China’s private refineries popped up in the early 1990s, and became known as Teapots because of the shapes of their early designs. They grew from small clay kilns that processed oil from fields such as the ones in the eastern province of Shandong, which produced more than what state refiners needed.

The government clamped down on several older Shandong refiners this year by closing certain tax loopholes. The move, which coincided with more scrutiny by the government, was exacerbated by a sharp reduction in the amount of crude they were allowed to import. That’s given newer firms the upper hand.

North Huajin Chemical Industries Co., one of the few listed Teapot 1.0 companies, has seen its stock fall 14% since July. The company didn’t respond to a request for comment.

Meanwhile, newer firms such as Hengli and Zhejiang Petroleum and Chemical Co. still have substantial quotas to import crude, while Shenghong has applied for permissions to import for its new refinery.

Teapot 2.0 companies have built facilities on isolated islands or peninsulas that can dock oil tankers but remain far from crowded urban areas where the Communist Party wants to cut pollution.

“This is a perfect location for a petrochemical base,” Chinese Premier Li Keqiang said during a tour of Hengli’s Dalian refinery in 2019.

A refinery in Dalian, China | REUTERS
A refinery in Dalian, China | REUTERS

The new firms may eventually face their own checks, with more scrutiny of their carbon emissions.

“Potentially they may need to swap higher carbon emissions projects with lower emissions capacities if say they want to expand their capacities in the future,” said Sengyick Tee, analyst with Beijing-based consulting firm SIA Energy.

Still, many Teapot 2.0 companies have other environmental advantages because they are more advanced in aspects such as waste and water management.

Hengli, which started as a chemical fiber-maker in Jiangsu, began full production of the country’s first Teapot 2.0 project two years ago. Its revenue has surged since then and about 66% of its 13.5 billion yuan (¥229.8 billion) in annual revenue now comes from refining. State-run titans such as Sinopec Group and PetroChina Co. still account for about two-thirds of China’s oil refining.

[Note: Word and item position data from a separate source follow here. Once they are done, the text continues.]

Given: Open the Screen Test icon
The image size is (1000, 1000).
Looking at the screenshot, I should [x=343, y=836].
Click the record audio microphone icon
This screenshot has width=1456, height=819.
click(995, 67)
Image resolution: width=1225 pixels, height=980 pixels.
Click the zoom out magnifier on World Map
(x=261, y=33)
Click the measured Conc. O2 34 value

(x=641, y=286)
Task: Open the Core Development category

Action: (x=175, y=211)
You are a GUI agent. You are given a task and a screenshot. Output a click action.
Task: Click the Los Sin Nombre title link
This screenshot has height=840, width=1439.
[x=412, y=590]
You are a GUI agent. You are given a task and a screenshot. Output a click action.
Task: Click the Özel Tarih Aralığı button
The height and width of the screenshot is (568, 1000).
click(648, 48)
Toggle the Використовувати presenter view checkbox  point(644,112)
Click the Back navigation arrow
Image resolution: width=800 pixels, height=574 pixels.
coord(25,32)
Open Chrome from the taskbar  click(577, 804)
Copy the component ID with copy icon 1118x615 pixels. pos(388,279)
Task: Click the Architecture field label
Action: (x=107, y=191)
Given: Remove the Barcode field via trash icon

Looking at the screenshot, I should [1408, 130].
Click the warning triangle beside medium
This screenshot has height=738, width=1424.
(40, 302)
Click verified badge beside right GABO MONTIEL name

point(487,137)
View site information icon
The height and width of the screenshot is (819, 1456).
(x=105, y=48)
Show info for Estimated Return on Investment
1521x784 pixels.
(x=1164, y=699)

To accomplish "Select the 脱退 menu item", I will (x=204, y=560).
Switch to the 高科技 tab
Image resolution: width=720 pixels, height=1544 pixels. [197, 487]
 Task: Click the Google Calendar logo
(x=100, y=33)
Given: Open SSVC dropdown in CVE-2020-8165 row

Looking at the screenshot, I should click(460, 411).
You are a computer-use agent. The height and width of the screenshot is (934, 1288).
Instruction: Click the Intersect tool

The crackdown on older private refiners doesn’t mean they will all disappear, but the 2.0 firms have advantages, Meidan said. “They have economies of scale, those that are in Chinese free trade zones enjoy preferential tax treatment; they are integrated plants which gives them flexibility to shift from oil products to more petrochemicals.”

The Teapot 2.0 firms are all less focused on producing diesel and more on making paraxylene, a petrochemical used in daily necessities from bottles to sportswear, where demand has surged in tandem with China’s economic boom. That’s an area where China wants to be more self-sufficient.

Shenghong said in a statement that new techniques will helps its plant to turn more than 70% of the crude it uses into chemical products, so only a third of its crude would go into making fuels like diesel. By contrast, Sinopec Group and PetroChina Co. turn about 60% of their crude into road fuels and that ratio is at around 85% for the older private refiners. Shares of Jiangsu Eastern Shenghong rose by about 7% to around 25 yuan early Tuesday.

Hengli and Zhejiang Petroleum didn’t respond to a request for comment.

Companies such as Hengli in the past spent billions buying chemicals such as paraxylene overseas for their massive fiber production. But that’s changing as teapot firms produce more of the chemical at home, hitting suppliers in South Korea, Singapore and Taiwan.

In the first half of this year, China’s imports of paraxylene from South Korea, its largest supplier, were 13% lower than same period in 2019.